* _Data for analysis_:
# # #
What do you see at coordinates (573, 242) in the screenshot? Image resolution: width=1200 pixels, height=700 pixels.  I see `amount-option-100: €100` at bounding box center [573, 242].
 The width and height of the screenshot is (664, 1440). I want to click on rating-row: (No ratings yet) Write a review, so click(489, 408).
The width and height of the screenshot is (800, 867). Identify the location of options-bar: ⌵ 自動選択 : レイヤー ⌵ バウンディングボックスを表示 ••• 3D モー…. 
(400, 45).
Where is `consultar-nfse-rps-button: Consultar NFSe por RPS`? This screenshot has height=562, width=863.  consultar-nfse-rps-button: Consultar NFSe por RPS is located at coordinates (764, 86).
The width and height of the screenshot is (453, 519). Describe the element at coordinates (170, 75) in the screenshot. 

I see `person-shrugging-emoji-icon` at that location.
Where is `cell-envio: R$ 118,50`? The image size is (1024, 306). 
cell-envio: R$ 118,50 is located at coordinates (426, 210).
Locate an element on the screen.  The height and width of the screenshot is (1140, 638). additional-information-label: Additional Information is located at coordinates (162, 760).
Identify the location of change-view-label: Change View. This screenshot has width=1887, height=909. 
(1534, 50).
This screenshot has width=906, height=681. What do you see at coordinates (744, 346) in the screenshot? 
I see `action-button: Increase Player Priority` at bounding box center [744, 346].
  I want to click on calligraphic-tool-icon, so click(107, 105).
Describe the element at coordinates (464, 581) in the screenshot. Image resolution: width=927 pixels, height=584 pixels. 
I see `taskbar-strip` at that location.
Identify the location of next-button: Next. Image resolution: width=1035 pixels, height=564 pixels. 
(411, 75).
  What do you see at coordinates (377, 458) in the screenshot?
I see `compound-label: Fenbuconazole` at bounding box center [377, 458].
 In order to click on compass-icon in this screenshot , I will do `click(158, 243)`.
# # #
* _Exercise requirements_: Copy the listing word for word, starting at its first line and ending at the line that contains "The width and height of the screenshot is (664, 1440).".

* _Exercise result_:
What do you see at coordinates (573, 242) in the screenshot? Image resolution: width=1200 pixels, height=700 pixels.  I see `amount-option-100: €100` at bounding box center [573, 242].
 The width and height of the screenshot is (664, 1440). I want to click on rating-row: (No ratings yet) Write a review, so click(489, 408).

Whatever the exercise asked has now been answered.